Output, word for word, the line that contains "Instruction: Click the 邮箱 column header" and all lines after it in the records below, omitting pictures.

[DATASET RECORDS]

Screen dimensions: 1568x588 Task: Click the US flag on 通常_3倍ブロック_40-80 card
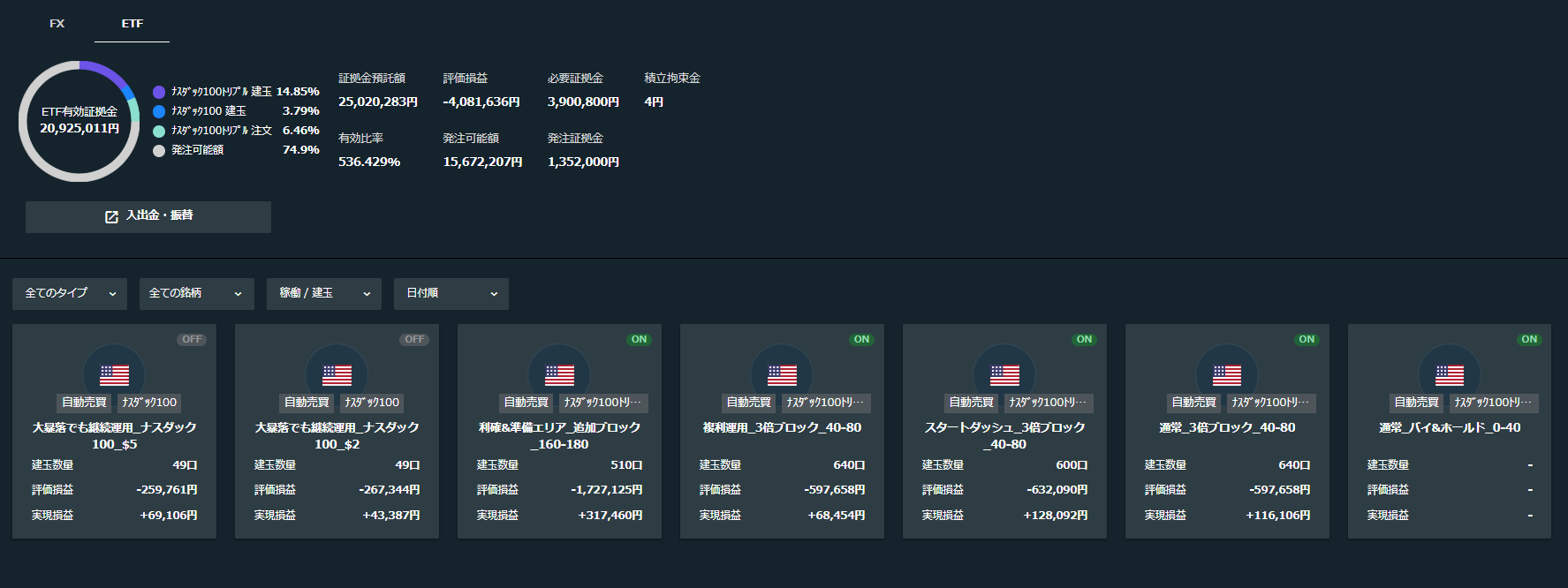(1227, 375)
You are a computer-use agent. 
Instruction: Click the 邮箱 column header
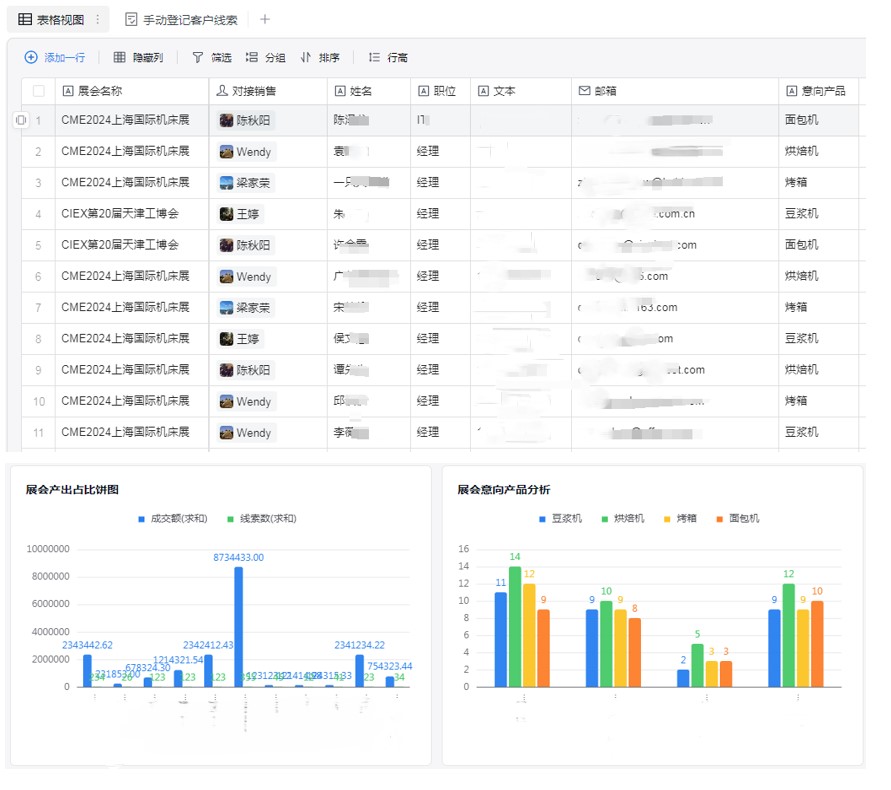605,91
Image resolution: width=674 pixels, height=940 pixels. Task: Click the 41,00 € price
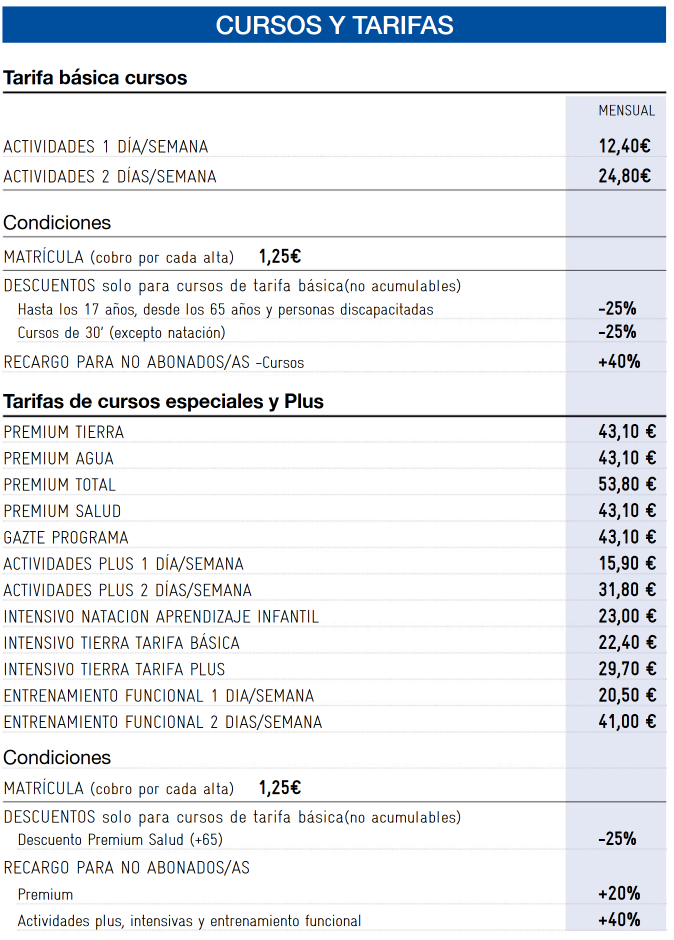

[/DATASET RECORDS]

* ANSWER SPACE
Instruction: Click the 邮箱 column header
605,91
Image resolution: width=674 pixels, height=940 pixels. Task: Click the 41,00 € price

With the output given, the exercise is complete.